# Written task
Turn all the items below into a Markdown table with the columns Row and Item line. Put each line in its own numbered row, and leave out blank lines.

# Data supplied
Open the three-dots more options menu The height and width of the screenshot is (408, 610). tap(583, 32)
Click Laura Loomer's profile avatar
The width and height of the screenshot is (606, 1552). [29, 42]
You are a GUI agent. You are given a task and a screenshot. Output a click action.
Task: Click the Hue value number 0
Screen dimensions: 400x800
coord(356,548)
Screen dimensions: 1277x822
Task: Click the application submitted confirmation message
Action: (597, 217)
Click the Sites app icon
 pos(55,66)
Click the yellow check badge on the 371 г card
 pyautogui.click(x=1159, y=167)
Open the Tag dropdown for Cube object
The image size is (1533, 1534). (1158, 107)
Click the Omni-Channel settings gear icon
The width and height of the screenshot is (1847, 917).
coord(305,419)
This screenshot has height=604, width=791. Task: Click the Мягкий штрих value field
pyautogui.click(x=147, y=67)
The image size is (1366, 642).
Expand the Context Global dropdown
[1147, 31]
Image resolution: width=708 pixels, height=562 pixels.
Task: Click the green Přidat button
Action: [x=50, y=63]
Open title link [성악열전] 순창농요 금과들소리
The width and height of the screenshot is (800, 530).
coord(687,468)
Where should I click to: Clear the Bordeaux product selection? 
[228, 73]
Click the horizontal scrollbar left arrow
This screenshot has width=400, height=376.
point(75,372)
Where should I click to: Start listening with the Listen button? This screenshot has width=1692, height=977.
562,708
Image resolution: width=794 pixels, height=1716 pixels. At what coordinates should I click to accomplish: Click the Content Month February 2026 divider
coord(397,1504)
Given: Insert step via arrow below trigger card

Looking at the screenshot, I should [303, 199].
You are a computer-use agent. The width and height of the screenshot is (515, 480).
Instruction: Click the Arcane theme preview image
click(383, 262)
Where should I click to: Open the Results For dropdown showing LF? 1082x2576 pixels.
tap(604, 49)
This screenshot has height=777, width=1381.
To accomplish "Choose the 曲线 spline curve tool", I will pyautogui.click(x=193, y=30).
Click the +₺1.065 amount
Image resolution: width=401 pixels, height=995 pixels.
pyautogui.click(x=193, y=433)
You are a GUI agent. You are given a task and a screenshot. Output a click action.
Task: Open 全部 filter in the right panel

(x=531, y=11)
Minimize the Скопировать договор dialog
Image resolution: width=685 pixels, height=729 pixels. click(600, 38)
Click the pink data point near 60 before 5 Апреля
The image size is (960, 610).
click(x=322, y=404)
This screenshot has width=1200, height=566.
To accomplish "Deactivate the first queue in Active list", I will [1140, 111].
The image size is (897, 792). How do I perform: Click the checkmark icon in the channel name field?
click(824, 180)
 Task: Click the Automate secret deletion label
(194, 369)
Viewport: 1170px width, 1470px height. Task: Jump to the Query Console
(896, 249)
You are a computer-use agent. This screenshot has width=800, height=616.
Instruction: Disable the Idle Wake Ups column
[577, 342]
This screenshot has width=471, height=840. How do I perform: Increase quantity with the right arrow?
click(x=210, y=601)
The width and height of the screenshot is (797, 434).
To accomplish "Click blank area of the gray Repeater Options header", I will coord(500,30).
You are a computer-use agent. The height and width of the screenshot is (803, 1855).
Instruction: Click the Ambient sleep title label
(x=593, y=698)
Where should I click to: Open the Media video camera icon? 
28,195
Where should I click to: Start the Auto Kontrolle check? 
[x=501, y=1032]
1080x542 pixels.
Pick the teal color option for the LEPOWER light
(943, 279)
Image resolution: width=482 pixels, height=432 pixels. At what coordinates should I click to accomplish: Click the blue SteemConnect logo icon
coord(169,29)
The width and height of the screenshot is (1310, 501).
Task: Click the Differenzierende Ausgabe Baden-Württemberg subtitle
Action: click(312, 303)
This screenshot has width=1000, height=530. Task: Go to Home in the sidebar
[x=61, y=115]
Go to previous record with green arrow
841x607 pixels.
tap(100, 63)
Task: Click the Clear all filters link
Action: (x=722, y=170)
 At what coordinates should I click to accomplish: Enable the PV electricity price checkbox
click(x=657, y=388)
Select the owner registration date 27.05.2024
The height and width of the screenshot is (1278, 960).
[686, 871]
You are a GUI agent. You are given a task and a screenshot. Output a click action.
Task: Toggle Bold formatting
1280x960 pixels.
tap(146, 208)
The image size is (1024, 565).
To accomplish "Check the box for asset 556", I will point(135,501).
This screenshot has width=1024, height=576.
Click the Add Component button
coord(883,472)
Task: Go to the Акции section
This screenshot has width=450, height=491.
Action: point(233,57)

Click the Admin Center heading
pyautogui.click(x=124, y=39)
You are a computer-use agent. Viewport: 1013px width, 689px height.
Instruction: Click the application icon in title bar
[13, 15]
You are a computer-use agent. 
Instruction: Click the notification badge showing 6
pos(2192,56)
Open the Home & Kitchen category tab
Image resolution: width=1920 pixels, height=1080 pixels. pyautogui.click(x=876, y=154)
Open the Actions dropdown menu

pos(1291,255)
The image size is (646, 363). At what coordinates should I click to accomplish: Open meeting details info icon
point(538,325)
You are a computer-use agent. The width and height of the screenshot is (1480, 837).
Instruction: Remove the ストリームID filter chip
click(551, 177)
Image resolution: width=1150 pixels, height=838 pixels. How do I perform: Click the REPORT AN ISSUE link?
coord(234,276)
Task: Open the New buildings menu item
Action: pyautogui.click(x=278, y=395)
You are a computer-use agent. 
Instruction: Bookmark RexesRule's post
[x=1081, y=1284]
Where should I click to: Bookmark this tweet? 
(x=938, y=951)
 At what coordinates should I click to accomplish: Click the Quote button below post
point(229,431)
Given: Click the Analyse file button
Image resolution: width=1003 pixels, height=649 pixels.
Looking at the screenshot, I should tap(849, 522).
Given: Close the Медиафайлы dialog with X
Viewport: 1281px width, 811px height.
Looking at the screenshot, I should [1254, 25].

# Answer for the task
| Row | Item line |
|---|---|
| 1 | Open the three-dots more options menu The height and width of the screenshot is (408, 610). tap(583, 32) |
| 2 | Click Laura Loomer's profile avatar |
| 3 | The width and height of the screenshot is (606, 1552). [29, 42] |
| 4 | You are a GUI agent. You are given a task and a screenshot. Output a click action. |
| 5 | Task: Click the Hue value number 0 |
| 6 | Screen dimensions: 400x800 |
| 7 | coord(356,548) |
| 8 | Screen dimensions: 1277x822 |
| 9 | Task: Click the application submitted confirmation message |
| 10 | Action: (597, 217) |
| 11 | Click the Sites app icon |
| 12 |  pos(55,66) |
| 13 | Click the yellow check badge on the 371 г card |
| 14 |  pyautogui.click(x=1159, y=167) |
| 15 | Open the Tag dropdown for Cube object |
| 16 | The image size is (1533, 1534). (1158, 107) |
| 17 | Click the Omni-Channel settings gear icon |
| 18 | The width and height of the screenshot is (1847, 917). |
| 19 | coord(305,419) |
| 20 | This screenshot has height=604, width=791. Task: Click the Мягкий штрих value field |
| 21 | pyautogui.click(x=147, y=67) |
| 22 | The image size is (1366, 642). |
| 23 | Expand the Context Global dropdown |
| 24 | [1147, 31] |
| 25 | Image resolution: width=708 pixels, height=562 pixels. |
| 26 | Task: Click the green Přidat button |
| 27 | Action: [x=50, y=63] |
| 28 | Open title link [성악열전] 순창농요 금과들소리 |
| 29 | The width and height of the screenshot is (800, 530). |
| 30 | coord(687,468) |
| 31 | Where should I click to: Clear the Bordeaux product selection?  |
| 32 | [228, 73] |
| 33 | Click the horizontal scrollbar left arrow |
| 34 | This screenshot has width=400, height=376. |
| 35 | point(75,372) |
| 36 | Where should I click to: Start listening with the Listen button? This screenshot has width=1692, height=977. |
| 37 | 562,708 |
| 38 | Image resolution: width=794 pixels, height=1716 pixels. At what coordinates should I click to accomplish: Click the Content Month February 2026 divider |
| 39 | coord(397,1504) |
| 40 | Given: Insert step via arrow below trigger card |
| 41 | Looking at the screenshot, I should [303, 199]. |
| 42 | You are a computer-use agent. The width and height of the screenshot is (515, 480). |
| 43 | Instruction: Click the Arcane theme preview image |
| 44 | click(383, 262) |
| 45 | Where should I click to: Open the Results For dropdown showing LF? 1082x2576 pixels. |
| 46 | tap(604, 49) |
| 47 | This screenshot has height=777, width=1381. |
| 48 | To accomplish "Choose the 曲线 spline curve tool", I will pyautogui.click(x=193, y=30). |
| 49 | Click the +₺1.065 amount |
| 50 | Image resolution: width=401 pixels, height=995 pixels. |
| 51 | pyautogui.click(x=193, y=433) |
| 52 | You are a GUI agent. You are given a task and a screenshot. Output a click action. |
| 53 | Task: Open 全部 filter in the right panel |
| 54 | (x=531, y=11) |
| 55 | Minimize the Скопировать договор dialog |
| 56 | Image resolution: width=685 pixels, height=729 pixels. click(600, 38) |
| 57 | Click the pink data point near 60 before 5 Апреля |
| 58 | The image size is (960, 610). |
| 59 | click(x=322, y=404) |
| 60 | This screenshot has width=1200, height=566. |
| 61 | To accomplish "Deactivate the first queue in Active list", I will [1140, 111]. |
| 62 | The image size is (897, 792). How do I perform: Click the checkmark icon in the channel name field? |
| 63 | click(824, 180) |
| 64 |  Task: Click the Automate secret deletion label |
| 65 | (194, 369) |
| 66 | Viewport: 1170px width, 1470px height. Task: Jump to the Query Console |
| 67 | (896, 249) |
| 68 | You are a computer-use agent. This screenshot has width=800, height=616. |
| 69 | Instruction: Disable the Idle Wake Ups column |
| 70 | [577, 342] |
| 71 | This screenshot has width=471, height=840. How do I perform: Increase quantity with the right arrow? |
| 72 | click(x=210, y=601) |
| 73 | The width and height of the screenshot is (797, 434). |
| 74 | To accomplish "Click blank area of the gray Repeater Options header", I will coord(500,30). |
| 75 | You are a computer-use agent. The height and width of the screenshot is (803, 1855). |
| 76 | Instruction: Click the Ambient sleep title label |
| 77 | (x=593, y=698) |
| 78 | Where should I click to: Open the Media video camera icon?  |
| 79 | 28,195 |
| 80 | Where should I click to: Start the Auto Kontrolle check?  |
| 81 | [x=501, y=1032] |
| 82 | 1080x542 pixels. |
| 83 | Pick the teal color option for the LEPOWER light |
| 84 | (943, 279) |
| 85 | Image resolution: width=482 pixels, height=432 pixels. At what coordinates should I click to accomplish: Click the blue SteemConnect logo icon |
| 86 | coord(169,29) |
| 87 | The width and height of the screenshot is (1310, 501). |
| 88 | Task: Click the Differenzierende Ausgabe Baden-Württemberg subtitle |
| 89 | Action: click(312, 303) |
| 90 | This screenshot has width=1000, height=530. Task: Go to Home in the sidebar |
| 91 | [x=61, y=115] |
| 92 | Go to previous record with green arrow |
| 93 | 841x607 pixels. |
| 94 | tap(100, 63) |
| 95 | Task: Click the Clear all filters link |
| 96 | Action: (x=722, y=170) |
| 97 |  At what coordinates should I click to accomplish: Enable the PV electricity price checkbox |
| 98 | click(x=657, y=388) |
| 99 | Select the owner registration date 27.05.2024 |
| 100 | The height and width of the screenshot is (1278, 960). |
| 101 | [686, 871] |
| 102 | You are a GUI agent. You are given a task and a screenshot. Output a click action. |
| 103 | Task: Toggle Bold formatting |
| 104 | 1280x960 pixels. |
| 105 | tap(146, 208) |
| 106 | The image size is (1024, 565). |
| 107 | To accomplish "Check the box for asset 556", I will point(135,501). |
| 108 | This screenshot has width=1024, height=576. |
| 109 | Click the Add Component button |
| 110 | coord(883,472) |
| 111 | Task: Go to the Акции section |
| 112 | This screenshot has width=450, height=491. |
| 113 | Action: point(233,57) |
| 114 | Click the Admin Center heading |
| 115 | pyautogui.click(x=124, y=39) |
| 116 | You are a computer-use agent. Viewport: 1013px width, 689px height. |
| 117 | Instruction: Click the application icon in title bar |
| 118 | [13, 15] |
| 119 | You are a computer-use agent.  |
| 120 | Instruction: Click the notification badge showing 6 |
| 121 | pos(2192,56) |
| 122 | Open the Home & Kitchen category tab |
| 123 | Image resolution: width=1920 pixels, height=1080 pixels. pyautogui.click(x=876, y=154) |
| 124 | Open the Actions dropdown menu |
| 125 | pos(1291,255) |
| 126 | The image size is (646, 363). At what coordinates should I click to accomplish: Open meeting details info icon |
| 127 | point(538,325) |
| 128 | You are a computer-use agent. The width and height of the screenshot is (1480, 837). |
| 129 | Instruction: Remove the ストリームID filter chip |
| 130 | click(551, 177) |
| 131 | Image resolution: width=1150 pixels, height=838 pixels. How do I perform: Click the REPORT AN ISSUE link? |
| 132 | coord(234,276) |
| 133 | Task: Open the New buildings menu item |
| 134 | Action: pyautogui.click(x=278, y=395) |
| 135 | You are a computer-use agent.  |
| 136 | Instruction: Bookmark RexesRule's post |
| 137 | [x=1081, y=1284] |
| 138 | Where should I click to: Bookmark this tweet?  |
| 139 | (x=938, y=951) |
| 140 |  At what coordinates should I click to accomplish: Click the Quote button below post |
| 141 | point(229,431) |
| 142 | Given: Click the Analyse file button |
| 143 | Image resolution: width=1003 pixels, height=649 pixels. |
| 144 | Looking at the screenshot, I should tap(849, 522). |
| 145 | Given: Close the Медиафайлы dialog with X |
| 146 | Viewport: 1281px width, 811px height. |
| 147 | Looking at the screenshot, I should [1254, 25]. |